Work request
Reproduce the data below word for word, beginning at the line that contains "Image resolution: width=600" and stopping after the line that contains "This screenshot has width=400, height=413.".
* * * * * * *
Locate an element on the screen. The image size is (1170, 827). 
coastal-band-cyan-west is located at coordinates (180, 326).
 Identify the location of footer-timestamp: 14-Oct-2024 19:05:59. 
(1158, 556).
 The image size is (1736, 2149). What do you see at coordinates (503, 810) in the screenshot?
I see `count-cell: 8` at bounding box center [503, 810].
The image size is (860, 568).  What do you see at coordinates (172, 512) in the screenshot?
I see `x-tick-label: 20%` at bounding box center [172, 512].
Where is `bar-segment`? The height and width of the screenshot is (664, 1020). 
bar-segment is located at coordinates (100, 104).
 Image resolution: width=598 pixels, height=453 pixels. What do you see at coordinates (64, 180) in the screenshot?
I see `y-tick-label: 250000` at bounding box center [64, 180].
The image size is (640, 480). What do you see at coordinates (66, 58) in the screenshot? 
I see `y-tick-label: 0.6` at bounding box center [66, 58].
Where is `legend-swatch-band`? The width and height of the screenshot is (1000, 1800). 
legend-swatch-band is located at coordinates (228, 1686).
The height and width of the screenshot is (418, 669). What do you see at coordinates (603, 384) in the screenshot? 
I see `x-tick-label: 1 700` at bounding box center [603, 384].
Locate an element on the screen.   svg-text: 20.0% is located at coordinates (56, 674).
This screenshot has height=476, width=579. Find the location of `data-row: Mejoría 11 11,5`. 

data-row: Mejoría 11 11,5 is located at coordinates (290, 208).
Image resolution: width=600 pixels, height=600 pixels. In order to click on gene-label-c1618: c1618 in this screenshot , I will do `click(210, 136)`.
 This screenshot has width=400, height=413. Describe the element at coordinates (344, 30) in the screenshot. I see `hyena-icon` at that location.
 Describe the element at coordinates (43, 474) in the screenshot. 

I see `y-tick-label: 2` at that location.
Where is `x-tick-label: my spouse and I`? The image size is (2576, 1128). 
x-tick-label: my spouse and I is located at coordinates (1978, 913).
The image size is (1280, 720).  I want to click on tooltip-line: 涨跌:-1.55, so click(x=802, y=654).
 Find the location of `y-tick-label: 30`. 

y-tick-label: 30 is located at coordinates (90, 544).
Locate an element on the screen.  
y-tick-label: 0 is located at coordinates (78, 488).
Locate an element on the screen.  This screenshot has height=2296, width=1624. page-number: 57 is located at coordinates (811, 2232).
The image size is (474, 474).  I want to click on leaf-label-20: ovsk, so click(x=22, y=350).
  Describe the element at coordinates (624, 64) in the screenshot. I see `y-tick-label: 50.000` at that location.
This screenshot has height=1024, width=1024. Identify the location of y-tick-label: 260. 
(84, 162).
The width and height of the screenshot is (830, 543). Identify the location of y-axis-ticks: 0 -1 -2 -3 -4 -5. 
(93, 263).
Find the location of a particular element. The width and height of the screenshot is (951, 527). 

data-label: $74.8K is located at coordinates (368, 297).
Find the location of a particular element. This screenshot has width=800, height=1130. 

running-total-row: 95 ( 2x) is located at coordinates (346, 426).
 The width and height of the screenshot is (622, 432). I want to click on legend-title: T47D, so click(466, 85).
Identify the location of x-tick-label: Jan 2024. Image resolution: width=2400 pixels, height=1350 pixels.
* * * * * * *
Final answer
Image resolution: width=600 pixels, height=600 pixels. In order to click on gene-label-c1618: c1618 in this screenshot , I will do `click(210, 136)`.
 This screenshot has width=400, height=413. Describe the element at coordinates (344, 30) in the screenshot. I see `hyena-icon` at that location.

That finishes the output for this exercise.